Я считаю, что Валерий Александрович сделал полезное для нашей науки дело. Он взял на себя необходимый труд критического пересмотра привычных, устоявшихся, самоочевидных представлений. Дело это нелегкое - не каждому по плечу и по темпераменту. Существенным фактором в этом предприятии, на мой взгляд, является то, что Валерий Александрович не является "записным" этнографом по своему профессиональному происхождению и это в данном случае "плюс", так как "в своем отечестве пророков не бывает", а революции делают, как правило, пророки. Помогла здесь и хорошая школа тесного знакомства с проблемами внутри-научной рефлексии социального познания на Западе.


6 Там же. С. 209.

стр. 125


Насколько я слышал, некоторые считают это недостатком, я же считаю достоинством. Валерий Александрович приобщился к своеобразной культуре самокритики, которая давно вызрела на Западе и которая возникла не потому, что философская мысль там деградировала, о чем говорит Юрий Иванович Семенов, если я правильно его понял. Я с этим не могу согласиться, критическая волна в современном познании во многом - реакция на объективные вызовы эпохи, один из способов преодоления кризиса.
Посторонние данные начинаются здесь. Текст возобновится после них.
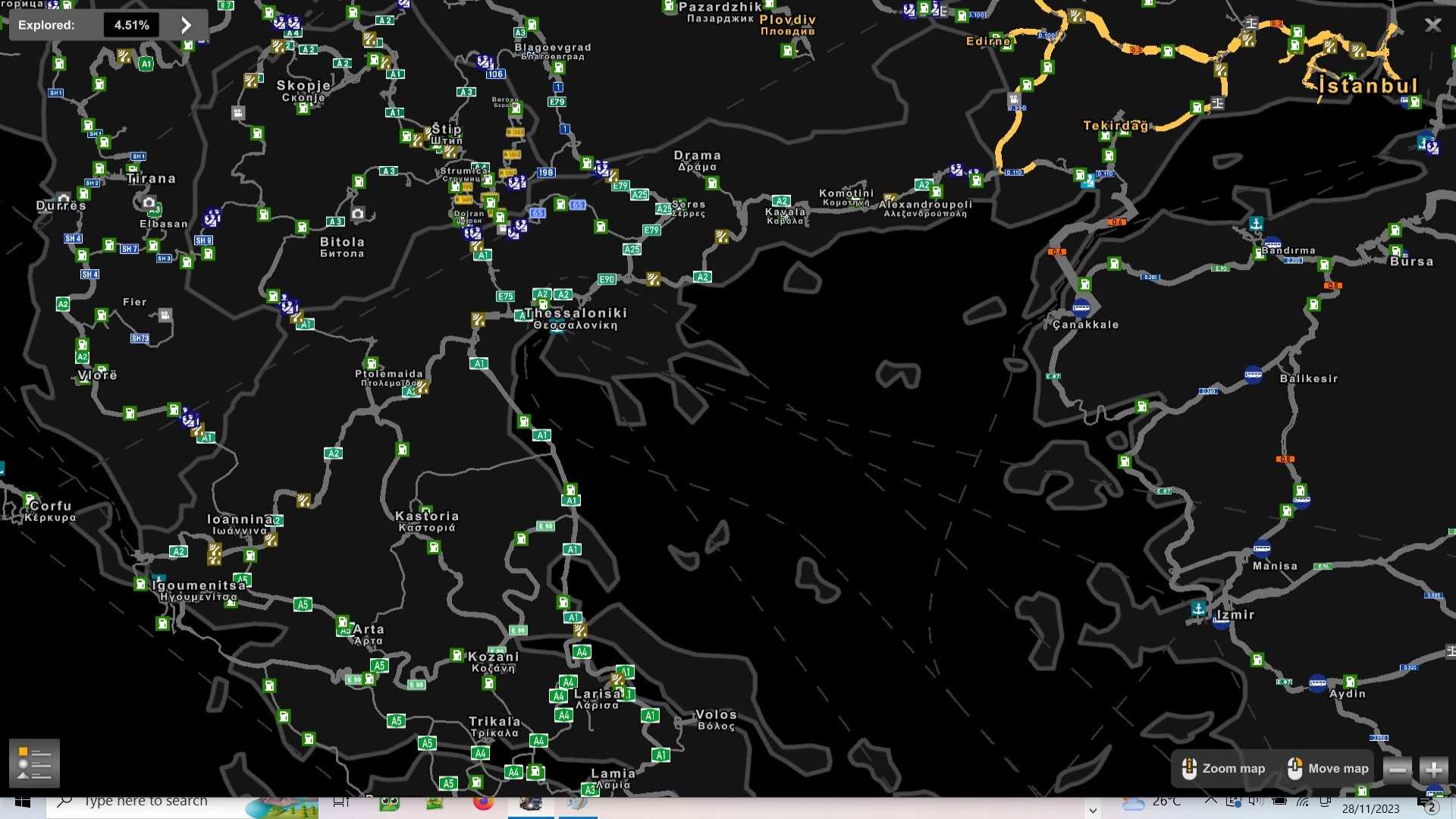
Task: Click the zoom out minus button
Action: click(x=1398, y=769)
У каждой исследовательской программы ("проект Просвещения", различные варианты позитивизма, марксизма, структурализма и пр.) имеется ограниченный познавательный (эвристический, аналитический, объяснительный и пр.) ресурс, который со временем "выдыхается", перестает отвечать потребностям новой эпохи. Но программные установки часто превращаются в самоочевидные истины, в нечто, подобное тому, о чем говорил герой известной повести В. О. Богомолова "Август сорок четвертого". От длительного наблюдения с одной и той же позиции "глаз замыливается", и наблюдатель теряет возможность фиксировать важные вещи, либо видит то, чего нет. В науке это может привести к реификации устоявшихся понятий, к стремлению во что бы то ни стало вычленить в реальности то, что отвечает требованиям научного понятия.

Может быть, это нескромно с моей стороны, но я хочу опять привести пример из своего раннего опыта научных исследований. Искренне очарованный теорией этноса Ю. В. Бромлея (как почти все этнографы моего поколения) я взялся за тему дипломной работы "Этнические процессы в раннесредневековой Польше" (я до сих пор не могу понять, какие вненаучные факторы сыграли здесь более значительную роль, - энтузиазм неофита новой "революционной" теории, школярское стремление показать "отличное" владение методом или специфика польской историографии, склонной видеть "польскость" чуть ли не в эпоху неолита?), нашел польский этнос в IX-XI вв. и очень убедительно его охарактеризовал, используя "теорию этноса". Сейчас я не могу без улыбки об этом вспоминать.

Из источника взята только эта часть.